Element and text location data
════════════════
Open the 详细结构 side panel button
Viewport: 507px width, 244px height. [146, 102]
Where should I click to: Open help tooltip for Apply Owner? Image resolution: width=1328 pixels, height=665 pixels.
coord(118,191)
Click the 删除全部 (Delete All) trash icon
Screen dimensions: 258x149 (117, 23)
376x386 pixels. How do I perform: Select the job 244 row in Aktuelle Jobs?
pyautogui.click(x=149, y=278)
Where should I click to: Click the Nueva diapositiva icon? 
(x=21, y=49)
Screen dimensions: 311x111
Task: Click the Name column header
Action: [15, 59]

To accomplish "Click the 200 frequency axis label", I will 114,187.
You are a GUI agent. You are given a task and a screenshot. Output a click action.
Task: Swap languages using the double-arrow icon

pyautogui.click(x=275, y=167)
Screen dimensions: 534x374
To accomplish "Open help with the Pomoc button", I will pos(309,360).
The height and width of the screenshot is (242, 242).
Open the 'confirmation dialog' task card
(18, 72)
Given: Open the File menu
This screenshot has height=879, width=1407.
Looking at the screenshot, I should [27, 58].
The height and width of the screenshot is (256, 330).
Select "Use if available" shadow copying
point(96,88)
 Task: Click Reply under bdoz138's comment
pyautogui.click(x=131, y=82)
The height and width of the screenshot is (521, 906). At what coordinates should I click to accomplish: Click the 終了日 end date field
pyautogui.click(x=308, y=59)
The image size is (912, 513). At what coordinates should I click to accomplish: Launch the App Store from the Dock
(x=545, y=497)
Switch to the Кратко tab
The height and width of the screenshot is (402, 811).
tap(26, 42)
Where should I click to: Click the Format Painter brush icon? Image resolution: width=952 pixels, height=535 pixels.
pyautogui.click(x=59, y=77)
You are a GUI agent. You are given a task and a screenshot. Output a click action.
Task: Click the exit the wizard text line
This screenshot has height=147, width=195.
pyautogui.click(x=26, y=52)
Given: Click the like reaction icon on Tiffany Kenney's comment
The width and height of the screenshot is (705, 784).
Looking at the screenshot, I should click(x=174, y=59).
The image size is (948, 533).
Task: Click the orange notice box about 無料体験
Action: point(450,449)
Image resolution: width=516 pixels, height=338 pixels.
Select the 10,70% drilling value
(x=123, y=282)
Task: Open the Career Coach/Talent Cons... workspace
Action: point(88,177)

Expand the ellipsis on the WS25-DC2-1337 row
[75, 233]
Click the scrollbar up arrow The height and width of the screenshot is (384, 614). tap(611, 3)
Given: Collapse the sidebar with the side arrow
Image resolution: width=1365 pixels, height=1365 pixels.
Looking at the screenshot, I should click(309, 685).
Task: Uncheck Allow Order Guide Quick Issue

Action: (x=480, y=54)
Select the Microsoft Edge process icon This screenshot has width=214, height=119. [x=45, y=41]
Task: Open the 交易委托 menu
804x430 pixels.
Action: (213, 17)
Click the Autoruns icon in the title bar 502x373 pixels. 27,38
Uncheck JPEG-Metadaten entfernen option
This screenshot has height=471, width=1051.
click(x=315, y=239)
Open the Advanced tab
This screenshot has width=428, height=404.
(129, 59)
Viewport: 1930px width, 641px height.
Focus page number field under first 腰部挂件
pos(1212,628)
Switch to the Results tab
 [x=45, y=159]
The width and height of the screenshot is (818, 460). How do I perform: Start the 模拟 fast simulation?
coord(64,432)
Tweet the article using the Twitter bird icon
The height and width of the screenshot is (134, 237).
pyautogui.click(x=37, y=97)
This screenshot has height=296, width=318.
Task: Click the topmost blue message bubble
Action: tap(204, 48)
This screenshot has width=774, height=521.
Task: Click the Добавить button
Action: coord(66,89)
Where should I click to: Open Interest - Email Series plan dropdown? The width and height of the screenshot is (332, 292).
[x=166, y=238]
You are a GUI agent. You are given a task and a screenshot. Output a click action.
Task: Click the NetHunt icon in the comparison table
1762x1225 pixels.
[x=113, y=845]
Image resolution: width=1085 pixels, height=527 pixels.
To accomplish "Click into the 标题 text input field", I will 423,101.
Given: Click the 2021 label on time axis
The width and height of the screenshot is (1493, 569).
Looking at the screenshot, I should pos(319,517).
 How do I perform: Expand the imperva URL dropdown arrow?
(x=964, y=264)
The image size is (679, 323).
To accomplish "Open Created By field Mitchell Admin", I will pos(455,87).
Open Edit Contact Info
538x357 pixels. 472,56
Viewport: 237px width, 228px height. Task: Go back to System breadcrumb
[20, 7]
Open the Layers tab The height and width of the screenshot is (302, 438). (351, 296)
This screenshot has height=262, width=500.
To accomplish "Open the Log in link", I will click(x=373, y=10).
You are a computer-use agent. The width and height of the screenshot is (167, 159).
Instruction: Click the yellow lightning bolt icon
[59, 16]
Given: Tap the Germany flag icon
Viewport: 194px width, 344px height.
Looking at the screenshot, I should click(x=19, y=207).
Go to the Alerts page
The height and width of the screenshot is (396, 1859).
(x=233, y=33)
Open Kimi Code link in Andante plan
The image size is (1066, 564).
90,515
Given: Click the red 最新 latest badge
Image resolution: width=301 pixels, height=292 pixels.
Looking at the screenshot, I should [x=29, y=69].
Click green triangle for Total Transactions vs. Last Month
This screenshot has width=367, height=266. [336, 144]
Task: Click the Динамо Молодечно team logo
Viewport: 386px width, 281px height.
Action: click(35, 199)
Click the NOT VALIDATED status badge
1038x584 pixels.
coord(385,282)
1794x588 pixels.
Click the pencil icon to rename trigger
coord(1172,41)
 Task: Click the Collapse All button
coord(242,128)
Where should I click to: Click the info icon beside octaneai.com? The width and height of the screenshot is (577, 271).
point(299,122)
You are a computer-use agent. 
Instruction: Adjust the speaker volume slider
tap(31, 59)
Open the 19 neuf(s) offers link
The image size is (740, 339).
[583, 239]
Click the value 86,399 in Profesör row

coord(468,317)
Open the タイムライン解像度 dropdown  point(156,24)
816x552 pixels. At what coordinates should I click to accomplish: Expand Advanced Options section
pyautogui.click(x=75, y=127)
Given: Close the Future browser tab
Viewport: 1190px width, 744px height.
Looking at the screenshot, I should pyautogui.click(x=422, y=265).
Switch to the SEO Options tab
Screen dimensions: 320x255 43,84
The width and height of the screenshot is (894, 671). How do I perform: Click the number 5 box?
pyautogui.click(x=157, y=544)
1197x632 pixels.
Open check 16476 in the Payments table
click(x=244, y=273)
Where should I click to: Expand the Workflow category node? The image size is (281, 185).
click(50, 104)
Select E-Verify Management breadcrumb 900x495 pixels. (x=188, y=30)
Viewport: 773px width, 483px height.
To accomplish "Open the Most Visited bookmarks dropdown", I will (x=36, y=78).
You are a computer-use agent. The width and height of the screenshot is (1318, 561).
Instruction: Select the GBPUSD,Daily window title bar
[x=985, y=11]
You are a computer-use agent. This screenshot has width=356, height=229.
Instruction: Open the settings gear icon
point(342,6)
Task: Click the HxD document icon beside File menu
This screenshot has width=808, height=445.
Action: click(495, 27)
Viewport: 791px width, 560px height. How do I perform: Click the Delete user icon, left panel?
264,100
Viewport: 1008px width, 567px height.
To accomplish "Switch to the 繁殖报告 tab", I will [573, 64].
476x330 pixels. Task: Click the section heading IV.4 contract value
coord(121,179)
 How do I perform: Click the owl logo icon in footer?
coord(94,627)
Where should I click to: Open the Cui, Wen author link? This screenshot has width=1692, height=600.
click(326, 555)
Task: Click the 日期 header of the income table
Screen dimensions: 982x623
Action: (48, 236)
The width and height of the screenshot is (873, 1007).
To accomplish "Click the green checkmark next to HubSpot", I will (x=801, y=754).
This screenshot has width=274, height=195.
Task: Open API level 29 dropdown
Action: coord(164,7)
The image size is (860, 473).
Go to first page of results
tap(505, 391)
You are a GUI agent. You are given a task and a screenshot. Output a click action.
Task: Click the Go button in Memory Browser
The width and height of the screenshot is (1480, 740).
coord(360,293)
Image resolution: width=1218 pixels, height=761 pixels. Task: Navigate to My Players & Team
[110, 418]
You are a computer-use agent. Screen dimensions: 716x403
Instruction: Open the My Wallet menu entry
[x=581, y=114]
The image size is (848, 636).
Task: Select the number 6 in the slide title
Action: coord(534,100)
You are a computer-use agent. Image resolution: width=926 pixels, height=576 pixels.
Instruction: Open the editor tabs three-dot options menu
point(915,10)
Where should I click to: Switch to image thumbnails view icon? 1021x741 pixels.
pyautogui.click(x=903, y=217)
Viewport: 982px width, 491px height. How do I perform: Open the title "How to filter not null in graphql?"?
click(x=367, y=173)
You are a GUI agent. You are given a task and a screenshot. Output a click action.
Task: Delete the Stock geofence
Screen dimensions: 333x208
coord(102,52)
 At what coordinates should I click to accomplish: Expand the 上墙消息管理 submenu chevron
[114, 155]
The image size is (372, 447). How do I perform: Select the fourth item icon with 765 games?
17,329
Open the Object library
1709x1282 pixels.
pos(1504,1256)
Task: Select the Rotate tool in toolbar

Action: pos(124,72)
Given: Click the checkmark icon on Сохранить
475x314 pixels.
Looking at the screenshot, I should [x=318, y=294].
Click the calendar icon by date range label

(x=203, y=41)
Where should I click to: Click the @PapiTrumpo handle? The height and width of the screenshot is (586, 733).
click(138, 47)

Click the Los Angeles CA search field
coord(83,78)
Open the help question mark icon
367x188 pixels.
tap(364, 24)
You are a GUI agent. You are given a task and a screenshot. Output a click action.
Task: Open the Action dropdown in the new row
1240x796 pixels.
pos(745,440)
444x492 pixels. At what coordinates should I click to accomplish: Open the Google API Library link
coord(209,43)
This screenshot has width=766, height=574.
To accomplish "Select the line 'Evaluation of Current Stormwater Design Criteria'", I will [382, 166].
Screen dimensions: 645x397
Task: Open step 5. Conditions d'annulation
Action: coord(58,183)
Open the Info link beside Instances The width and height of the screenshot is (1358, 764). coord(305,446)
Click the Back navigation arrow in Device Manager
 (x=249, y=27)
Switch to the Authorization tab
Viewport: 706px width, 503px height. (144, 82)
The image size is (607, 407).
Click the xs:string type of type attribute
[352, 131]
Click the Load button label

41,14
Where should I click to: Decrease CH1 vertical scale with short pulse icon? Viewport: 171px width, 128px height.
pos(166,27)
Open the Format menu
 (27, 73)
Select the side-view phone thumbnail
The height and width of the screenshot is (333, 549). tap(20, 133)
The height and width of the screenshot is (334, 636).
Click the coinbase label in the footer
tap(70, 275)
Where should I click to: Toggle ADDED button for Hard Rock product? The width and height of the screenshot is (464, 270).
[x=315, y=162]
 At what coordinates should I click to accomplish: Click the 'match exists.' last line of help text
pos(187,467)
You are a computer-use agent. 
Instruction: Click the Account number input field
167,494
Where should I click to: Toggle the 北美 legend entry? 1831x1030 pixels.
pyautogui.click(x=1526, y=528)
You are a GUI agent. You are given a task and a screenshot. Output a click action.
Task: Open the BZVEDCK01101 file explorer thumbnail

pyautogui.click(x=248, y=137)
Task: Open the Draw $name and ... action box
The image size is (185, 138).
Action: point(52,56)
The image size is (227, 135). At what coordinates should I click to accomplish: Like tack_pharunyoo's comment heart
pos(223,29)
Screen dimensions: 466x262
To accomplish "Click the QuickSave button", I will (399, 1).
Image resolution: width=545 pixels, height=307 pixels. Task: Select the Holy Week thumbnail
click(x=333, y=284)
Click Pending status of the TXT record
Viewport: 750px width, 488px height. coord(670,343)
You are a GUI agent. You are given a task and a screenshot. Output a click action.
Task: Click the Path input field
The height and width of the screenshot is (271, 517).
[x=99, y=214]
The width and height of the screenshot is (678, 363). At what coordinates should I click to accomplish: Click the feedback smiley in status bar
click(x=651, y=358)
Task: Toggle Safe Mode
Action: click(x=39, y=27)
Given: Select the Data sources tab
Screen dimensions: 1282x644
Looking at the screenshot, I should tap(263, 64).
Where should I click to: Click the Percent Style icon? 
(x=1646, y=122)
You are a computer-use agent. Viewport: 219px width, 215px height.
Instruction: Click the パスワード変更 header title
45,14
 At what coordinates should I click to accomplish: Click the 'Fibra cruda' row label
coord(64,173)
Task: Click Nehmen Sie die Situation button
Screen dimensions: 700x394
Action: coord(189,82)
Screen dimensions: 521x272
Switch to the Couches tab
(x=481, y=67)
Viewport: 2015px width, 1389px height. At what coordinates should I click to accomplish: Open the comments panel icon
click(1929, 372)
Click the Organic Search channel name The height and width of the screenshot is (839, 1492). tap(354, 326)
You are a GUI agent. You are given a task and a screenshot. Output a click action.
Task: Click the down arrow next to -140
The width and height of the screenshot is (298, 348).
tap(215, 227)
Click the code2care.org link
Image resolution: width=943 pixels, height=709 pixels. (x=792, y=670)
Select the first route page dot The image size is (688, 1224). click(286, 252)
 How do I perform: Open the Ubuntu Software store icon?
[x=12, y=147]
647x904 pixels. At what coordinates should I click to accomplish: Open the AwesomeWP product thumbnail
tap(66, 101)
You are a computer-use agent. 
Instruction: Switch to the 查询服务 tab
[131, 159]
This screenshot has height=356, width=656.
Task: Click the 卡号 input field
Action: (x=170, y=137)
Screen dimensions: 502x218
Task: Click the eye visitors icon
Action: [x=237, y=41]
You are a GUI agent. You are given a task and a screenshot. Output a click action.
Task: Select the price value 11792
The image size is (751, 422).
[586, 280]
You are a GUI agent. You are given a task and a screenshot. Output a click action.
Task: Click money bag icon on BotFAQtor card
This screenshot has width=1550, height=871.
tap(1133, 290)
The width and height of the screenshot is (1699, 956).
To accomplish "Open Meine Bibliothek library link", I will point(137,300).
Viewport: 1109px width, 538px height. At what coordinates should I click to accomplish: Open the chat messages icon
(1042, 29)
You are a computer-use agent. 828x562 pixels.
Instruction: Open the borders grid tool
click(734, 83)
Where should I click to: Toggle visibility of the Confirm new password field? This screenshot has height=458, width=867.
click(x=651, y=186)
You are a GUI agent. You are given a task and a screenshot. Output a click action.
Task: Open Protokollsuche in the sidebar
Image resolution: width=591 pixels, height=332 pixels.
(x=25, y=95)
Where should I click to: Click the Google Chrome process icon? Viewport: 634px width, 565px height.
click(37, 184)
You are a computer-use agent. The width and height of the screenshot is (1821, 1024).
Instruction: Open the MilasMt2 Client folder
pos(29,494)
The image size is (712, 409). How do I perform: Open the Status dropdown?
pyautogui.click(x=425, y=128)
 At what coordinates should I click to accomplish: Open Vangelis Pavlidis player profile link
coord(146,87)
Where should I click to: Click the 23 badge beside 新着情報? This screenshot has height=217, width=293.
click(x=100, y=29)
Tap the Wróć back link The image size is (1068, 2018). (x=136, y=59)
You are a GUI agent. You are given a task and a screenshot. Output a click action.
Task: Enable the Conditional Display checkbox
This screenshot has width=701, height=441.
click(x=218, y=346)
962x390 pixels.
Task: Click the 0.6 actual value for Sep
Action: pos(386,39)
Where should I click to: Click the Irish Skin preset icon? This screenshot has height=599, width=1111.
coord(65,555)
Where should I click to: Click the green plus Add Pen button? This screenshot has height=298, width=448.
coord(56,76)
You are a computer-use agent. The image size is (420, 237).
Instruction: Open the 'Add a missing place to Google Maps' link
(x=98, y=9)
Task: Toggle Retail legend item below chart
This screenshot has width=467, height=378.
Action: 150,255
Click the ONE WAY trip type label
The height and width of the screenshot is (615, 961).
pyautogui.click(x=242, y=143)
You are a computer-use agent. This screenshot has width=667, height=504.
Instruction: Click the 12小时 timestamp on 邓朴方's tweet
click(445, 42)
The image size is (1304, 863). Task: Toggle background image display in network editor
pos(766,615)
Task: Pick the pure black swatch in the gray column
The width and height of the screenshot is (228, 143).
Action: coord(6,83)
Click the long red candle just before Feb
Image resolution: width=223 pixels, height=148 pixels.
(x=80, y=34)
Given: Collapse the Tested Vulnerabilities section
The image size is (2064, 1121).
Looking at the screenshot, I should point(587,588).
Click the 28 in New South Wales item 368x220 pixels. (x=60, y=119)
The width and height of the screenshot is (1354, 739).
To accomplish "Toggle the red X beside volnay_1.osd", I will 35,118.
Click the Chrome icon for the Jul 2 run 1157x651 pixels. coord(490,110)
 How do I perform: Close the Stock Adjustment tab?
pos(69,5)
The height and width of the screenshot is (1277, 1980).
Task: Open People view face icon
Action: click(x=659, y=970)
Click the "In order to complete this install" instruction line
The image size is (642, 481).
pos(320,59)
════════════════
**What you should do**
Replace "Format menu" with "Edit menu" in the data from the line with "Where should I click to: Decrease" up to and including the line with "[x=315, y=162]", and give only those lines again with nothing else changed.

**Complete response**
Where should I click to: Decrease CH1 vertical scale with short pulse icon? Viewport: 171px width, 128px height.
pos(166,27)
Open the Edit menu
 (27, 73)
Select the side-view phone thumbnail
The height and width of the screenshot is (333, 549). tap(20, 133)
The height and width of the screenshot is (334, 636).
Click the coinbase label in the footer
tap(70, 275)
Where should I click to: Toggle ADDED button for Hard Rock product? The width and height of the screenshot is (464, 270).
[x=315, y=162]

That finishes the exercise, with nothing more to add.